## EXERCISE REQUIREMENTS
Output the records in the stretch from the line containing "You are a GUI" through the line containing "Looking at the" as a two-column CSV with the columns instruction and response. Use one row per record, and put each value in a single quoted field with line breaks replaced by spaces.

## EXCERPTED RECORDS
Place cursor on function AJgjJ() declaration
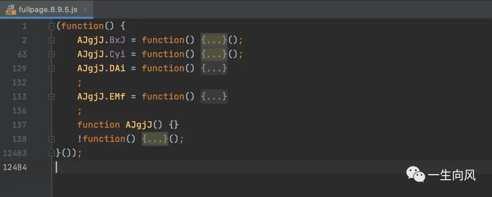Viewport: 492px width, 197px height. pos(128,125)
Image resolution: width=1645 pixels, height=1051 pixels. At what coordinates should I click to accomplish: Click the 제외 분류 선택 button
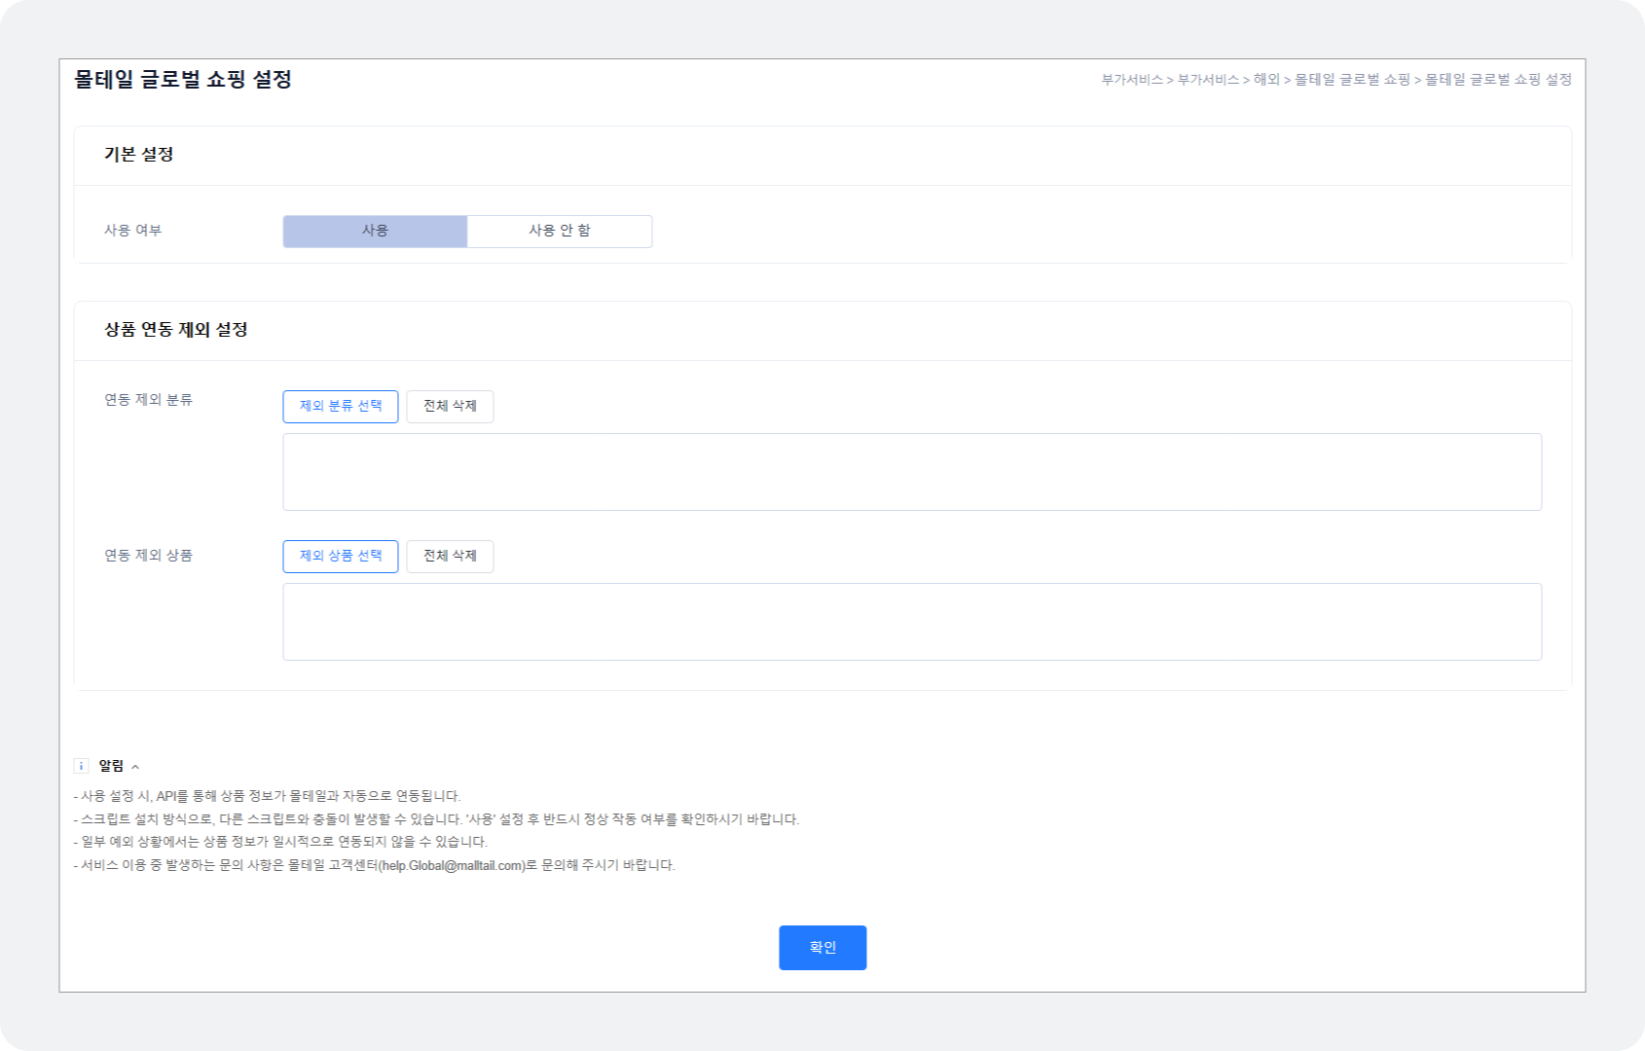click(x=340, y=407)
---
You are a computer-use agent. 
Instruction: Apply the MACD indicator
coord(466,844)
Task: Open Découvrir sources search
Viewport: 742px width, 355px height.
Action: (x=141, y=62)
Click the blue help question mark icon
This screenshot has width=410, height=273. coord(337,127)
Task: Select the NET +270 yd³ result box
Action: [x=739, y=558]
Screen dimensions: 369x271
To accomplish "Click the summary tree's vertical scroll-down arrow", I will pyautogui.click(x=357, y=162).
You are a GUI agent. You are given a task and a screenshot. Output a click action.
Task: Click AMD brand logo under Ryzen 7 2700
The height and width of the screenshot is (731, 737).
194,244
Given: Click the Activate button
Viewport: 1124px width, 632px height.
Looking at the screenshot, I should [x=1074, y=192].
---
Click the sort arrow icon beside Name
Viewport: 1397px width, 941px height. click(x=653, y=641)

## TASK OUTPUT
instruction,response
"You are a GUI agent. You are given a task and a screenshot. Output a click action. Task: Click AMD brand logo under Ryzen 7 2700 The height and width of the screenshot is (731, 737).","194,244"
"Given: Click the Activate button Viewport: 1124px width, 632px height.","Looking at the screenshot, I should [x=1074, y=192]."